I haven't got a lot of time for religionists, you should know that about me. So While I think we should get at least a week off work because the Pope has died, that's not because I care.

I come from a large family, had 4 sisters and 2 brothers. My mum was married twice and started young, and that's how it was. When I was 7,8 years old, I had a friend at school, Andrew Brammer, and we were inseparable, lost in our own little world of made-up characters and a rich fantasy life. I remember once we decided to build and launch our own space ship. We were very serious about it. It involved a vaguely rocket-shaped piece of wood, a cardboard box, and a lump of coal.

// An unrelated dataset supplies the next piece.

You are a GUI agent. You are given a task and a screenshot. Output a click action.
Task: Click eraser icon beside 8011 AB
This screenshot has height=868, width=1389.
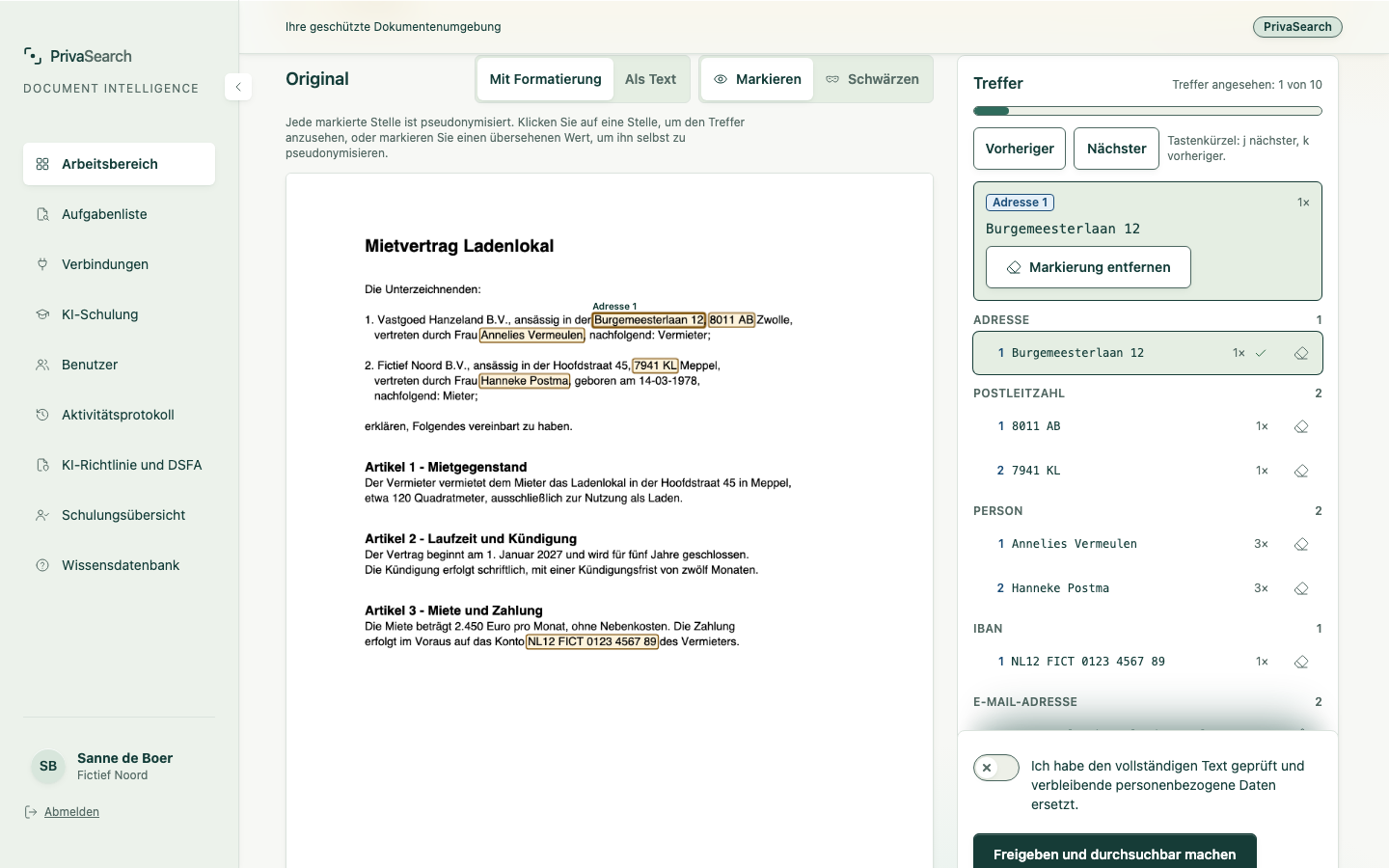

Anyway, that's by the by. We were probably friends because we were, jointly, the last boys in our year to still wear shorts in the summer. Yeah, man, I'm hip. One day, walking home from school (we lived at opposite ends of the same, very long, road), he stopped me just as I was about to cross over to my house, and asked, sotto voice, if I was a Roman Catholic.

That's how he put it. "Don't tell anyone I asked you this, but are you a Roman Catholic?"

Not being a religionist of any ilk, I had no idea what he was talking about. At all. Took me years to put together his membership of the Boy's Brigade (as opposed to the Scouts), and the delicate question, which was obviously prompted by his rabidly Protestant parents, who didn't want him playing with any Catholic boys. Fuckers. Also made me a little bit sad, that his parents should contaminate his 8-year-old mind and life with questions of sectarianism.

Ironically, and I didn't know this till many years later, it turns out that my family name made me, probably, more orange than they were.